Find every line below with the string "computer" and pick it out.

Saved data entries
=== Begin Enclosure ===
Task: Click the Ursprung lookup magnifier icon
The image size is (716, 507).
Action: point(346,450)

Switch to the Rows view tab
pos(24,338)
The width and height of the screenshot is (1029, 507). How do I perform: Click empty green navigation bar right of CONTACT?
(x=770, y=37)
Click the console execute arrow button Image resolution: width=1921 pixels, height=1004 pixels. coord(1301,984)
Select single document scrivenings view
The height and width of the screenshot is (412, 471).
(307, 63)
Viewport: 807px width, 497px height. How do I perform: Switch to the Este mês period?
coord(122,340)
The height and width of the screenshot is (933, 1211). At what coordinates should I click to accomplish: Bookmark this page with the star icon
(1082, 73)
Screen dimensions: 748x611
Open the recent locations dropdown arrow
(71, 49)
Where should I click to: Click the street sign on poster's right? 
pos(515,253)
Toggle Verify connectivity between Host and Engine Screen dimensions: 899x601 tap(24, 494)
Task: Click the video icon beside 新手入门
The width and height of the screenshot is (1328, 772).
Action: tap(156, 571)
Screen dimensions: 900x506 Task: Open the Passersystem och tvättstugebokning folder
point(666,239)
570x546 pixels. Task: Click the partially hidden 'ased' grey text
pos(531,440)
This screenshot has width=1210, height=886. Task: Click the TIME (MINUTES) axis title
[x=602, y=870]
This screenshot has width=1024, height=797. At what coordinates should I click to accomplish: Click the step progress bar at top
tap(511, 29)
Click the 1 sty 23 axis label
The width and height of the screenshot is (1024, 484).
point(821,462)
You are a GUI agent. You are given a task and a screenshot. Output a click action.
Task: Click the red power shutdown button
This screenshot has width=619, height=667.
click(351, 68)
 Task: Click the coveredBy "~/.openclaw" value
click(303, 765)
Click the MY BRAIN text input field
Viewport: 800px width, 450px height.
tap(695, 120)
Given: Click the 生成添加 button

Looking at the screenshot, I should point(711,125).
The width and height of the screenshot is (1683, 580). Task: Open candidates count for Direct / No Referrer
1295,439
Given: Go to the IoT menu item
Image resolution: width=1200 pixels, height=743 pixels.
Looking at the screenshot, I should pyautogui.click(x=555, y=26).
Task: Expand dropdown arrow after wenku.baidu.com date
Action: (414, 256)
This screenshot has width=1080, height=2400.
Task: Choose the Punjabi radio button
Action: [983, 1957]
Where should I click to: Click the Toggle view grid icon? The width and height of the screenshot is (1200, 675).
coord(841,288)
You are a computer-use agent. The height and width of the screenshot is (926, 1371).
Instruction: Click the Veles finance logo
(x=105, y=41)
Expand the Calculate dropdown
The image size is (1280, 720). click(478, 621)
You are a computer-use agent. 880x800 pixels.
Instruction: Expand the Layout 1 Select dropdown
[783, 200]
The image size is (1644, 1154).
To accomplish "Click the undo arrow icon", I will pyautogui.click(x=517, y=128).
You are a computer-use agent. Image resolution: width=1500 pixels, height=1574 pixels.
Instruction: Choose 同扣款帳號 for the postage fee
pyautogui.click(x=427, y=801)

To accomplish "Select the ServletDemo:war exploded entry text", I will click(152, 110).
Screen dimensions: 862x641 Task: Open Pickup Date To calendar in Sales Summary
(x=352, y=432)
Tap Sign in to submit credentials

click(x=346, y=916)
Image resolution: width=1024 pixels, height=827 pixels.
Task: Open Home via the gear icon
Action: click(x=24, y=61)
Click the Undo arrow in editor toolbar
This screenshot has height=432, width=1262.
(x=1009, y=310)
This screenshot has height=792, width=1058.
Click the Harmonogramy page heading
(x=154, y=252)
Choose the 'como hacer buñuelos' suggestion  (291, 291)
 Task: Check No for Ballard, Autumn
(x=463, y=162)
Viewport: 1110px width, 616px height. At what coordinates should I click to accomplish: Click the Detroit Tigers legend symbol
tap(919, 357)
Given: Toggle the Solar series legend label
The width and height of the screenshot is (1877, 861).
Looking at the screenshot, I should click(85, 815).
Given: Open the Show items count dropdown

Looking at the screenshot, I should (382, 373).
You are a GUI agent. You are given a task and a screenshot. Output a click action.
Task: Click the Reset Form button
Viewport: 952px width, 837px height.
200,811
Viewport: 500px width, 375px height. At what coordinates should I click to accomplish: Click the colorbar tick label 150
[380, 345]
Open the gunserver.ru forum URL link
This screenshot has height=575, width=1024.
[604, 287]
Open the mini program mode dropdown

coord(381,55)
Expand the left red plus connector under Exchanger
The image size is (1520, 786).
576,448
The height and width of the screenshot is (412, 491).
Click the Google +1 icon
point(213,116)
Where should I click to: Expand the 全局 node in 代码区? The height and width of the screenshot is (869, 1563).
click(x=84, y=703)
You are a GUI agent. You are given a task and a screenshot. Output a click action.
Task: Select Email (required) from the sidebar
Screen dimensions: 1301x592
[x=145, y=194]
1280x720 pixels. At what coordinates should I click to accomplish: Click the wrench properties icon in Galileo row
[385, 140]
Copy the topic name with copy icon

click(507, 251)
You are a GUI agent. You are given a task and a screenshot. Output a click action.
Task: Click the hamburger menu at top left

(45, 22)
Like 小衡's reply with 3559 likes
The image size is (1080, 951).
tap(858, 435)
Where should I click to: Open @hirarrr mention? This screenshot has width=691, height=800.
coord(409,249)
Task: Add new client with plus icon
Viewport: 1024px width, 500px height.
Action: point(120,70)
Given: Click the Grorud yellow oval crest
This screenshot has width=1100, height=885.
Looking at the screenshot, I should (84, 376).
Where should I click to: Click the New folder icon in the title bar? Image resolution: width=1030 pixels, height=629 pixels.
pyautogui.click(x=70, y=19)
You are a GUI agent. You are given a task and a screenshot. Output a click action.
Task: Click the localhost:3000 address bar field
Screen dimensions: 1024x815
=== End Enclosure ===
- _Answer area_:
You are a computer-use agent. The height and width of the screenshot is (926, 1371).
You are a computer-use agent. 880x800 pixels.
You are a computer-use agent. Image resolution: width=1500 pixels, height=1574 pixels.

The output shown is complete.